▶ What you have to do: Rewrite the lines below, putting "How can I do" in place of each "How do I perform" and leaving everything else unchanged.

▶ Raw data:
--- Begin ---

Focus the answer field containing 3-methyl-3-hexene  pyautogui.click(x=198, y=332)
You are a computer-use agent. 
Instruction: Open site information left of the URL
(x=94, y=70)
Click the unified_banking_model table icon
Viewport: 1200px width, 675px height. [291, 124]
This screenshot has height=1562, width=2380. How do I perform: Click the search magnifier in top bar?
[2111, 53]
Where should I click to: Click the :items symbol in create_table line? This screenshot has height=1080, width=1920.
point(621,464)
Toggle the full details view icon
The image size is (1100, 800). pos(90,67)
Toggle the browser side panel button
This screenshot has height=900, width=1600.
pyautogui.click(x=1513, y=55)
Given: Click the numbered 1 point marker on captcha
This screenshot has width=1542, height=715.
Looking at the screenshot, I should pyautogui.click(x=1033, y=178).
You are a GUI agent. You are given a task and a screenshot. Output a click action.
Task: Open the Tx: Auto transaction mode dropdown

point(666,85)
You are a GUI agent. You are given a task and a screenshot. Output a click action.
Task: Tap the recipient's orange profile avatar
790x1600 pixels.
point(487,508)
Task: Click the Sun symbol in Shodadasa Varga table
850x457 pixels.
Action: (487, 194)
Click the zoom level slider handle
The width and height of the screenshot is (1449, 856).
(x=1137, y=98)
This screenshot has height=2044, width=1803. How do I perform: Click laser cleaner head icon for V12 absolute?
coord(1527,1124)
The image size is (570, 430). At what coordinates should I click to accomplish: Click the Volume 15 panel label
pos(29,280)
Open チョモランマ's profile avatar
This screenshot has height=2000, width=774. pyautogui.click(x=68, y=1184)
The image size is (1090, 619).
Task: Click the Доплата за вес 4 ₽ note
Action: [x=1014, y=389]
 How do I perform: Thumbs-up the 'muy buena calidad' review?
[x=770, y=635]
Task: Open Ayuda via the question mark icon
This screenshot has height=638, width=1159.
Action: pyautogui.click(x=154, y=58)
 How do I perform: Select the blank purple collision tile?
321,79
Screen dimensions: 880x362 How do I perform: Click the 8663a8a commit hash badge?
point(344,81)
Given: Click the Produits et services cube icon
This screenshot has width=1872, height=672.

--- End ---

▶ Task response:
Focus the answer field containing 3-methyl-3-hexene  pyautogui.click(x=198, y=332)
You are a computer-use agent. 
Instruction: Open site information left of the URL
(x=94, y=70)
Click the unified_banking_model table icon
Viewport: 1200px width, 675px height. [291, 124]
This screenshot has height=1562, width=2380. How can I do: Click the search magnifier in top bar?
[2111, 53]
Where should I click to: Click the :items symbol in create_table line? This screenshot has height=1080, width=1920.
point(621,464)
Toggle the full details view icon
The image size is (1100, 800). pos(90,67)
Toggle the browser side panel button
This screenshot has height=900, width=1600.
pyautogui.click(x=1513, y=55)
Given: Click the numbered 1 point marker on captcha
This screenshot has width=1542, height=715.
Looking at the screenshot, I should pyautogui.click(x=1033, y=178).
You are a GUI agent. You are given a task and a screenshot. Output a click action.
Task: Open the Tx: Auto transaction mode dropdown

point(666,85)
You are a GUI agent. You are given a task and a screenshot. Output a click action.
Task: Tap the recipient's orange profile avatar
790x1600 pixels.
point(487,508)
Task: Click the Sun symbol in Shodadasa Varga table
850x457 pixels.
Action: (487, 194)
Click the zoom level slider handle
The width and height of the screenshot is (1449, 856).
(x=1137, y=98)
This screenshot has height=2044, width=1803. How can I do: Click laser cleaner head icon for V12 absolute?
coord(1527,1124)
The image size is (570, 430). At what coordinates should I click to accomplish: Click the Volume 15 panel label
pos(29,280)
Open チョモランマ's profile avatar
This screenshot has height=2000, width=774. pyautogui.click(x=68, y=1184)
The image size is (1090, 619).
Task: Click the Доплата за вес 4 ₽ note
Action: [x=1014, y=389]
 How can I do: Thumbs-up the 'muy buena calidad' review?
[x=770, y=635]
Task: Open Ayuda via the question mark icon
This screenshot has height=638, width=1159.
Action: pyautogui.click(x=154, y=58)
 How can I do: Select the blank purple collision tile?
321,79
Screen dimensions: 880x362 How can I do: Click the 8663a8a commit hash badge?
point(344,81)
Given: Click the Produits et services cube icon
This screenshot has width=1872, height=672.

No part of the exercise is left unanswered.